Don’t forget that if you have been working for a number of years, the social security administration will also provide benefits for your child. For this number, simply go to the social security website and use their calculator. Use that annual number and multiply by the term. Then deduct that number from your face amount. If you have any other income sources or properties that you put in a will for your beneficiaries, that amount can be deducted as well.
Most people usually have too little insurance. Many times after an insured has passed away, the beneficiary will call and get upset about the face amount. They suspect the insurance company is holding back. They can’t believe the insured payed his whole life for such a low return.
How Much Insurance can you afford?
If you are well-off or have a good income this section is not necessary. However, for those of us already on a tight budget we must create a plan which will work for us. How much can your dependents live on minimally? Use a number which they could survive annually and use that to calculate your face-amount. If the premiums are still high you may have to decrease the term by a certain length until it is a number which will fit in your budget.
You may also want to shop around with different companies. Term life insurance is easy to compare and there are many independent insurance quoting websites. Just make sure to read the whole policy before deciding who to go with.

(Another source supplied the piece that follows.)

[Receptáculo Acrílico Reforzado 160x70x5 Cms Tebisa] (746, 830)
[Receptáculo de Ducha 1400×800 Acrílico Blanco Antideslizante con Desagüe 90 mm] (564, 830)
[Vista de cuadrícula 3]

The cheapest source of life insurance will be group insurance provided by your employer. Group insurance will also be available through other organizations you may be a part of. Your bank or credit card company can also offer group insurance. If your finances are very tight, you may want to select a face amount on the lower end until things get better.
Selecting your insurance Company
The best companies will have strong financial ratings and have a long history. The better ratings are AAA (extremely strong), AA (very strong), A (strong) or BBB (good). This information can be found for free by typing insurance company ratings in any of the well known search engines. Even the history can be found by searching online for when the company was founded. A final check with the Better Business Bureau and your state insurance commissioner will reveal any major complaints.
In conclusion, life insurance should be a very important part of one’s financial plan. This is more true of those who have dependents. It is not a subject we should avoid despite its unpleasant aspect. It is something we plan for with care so our family is taken care off when we are gone.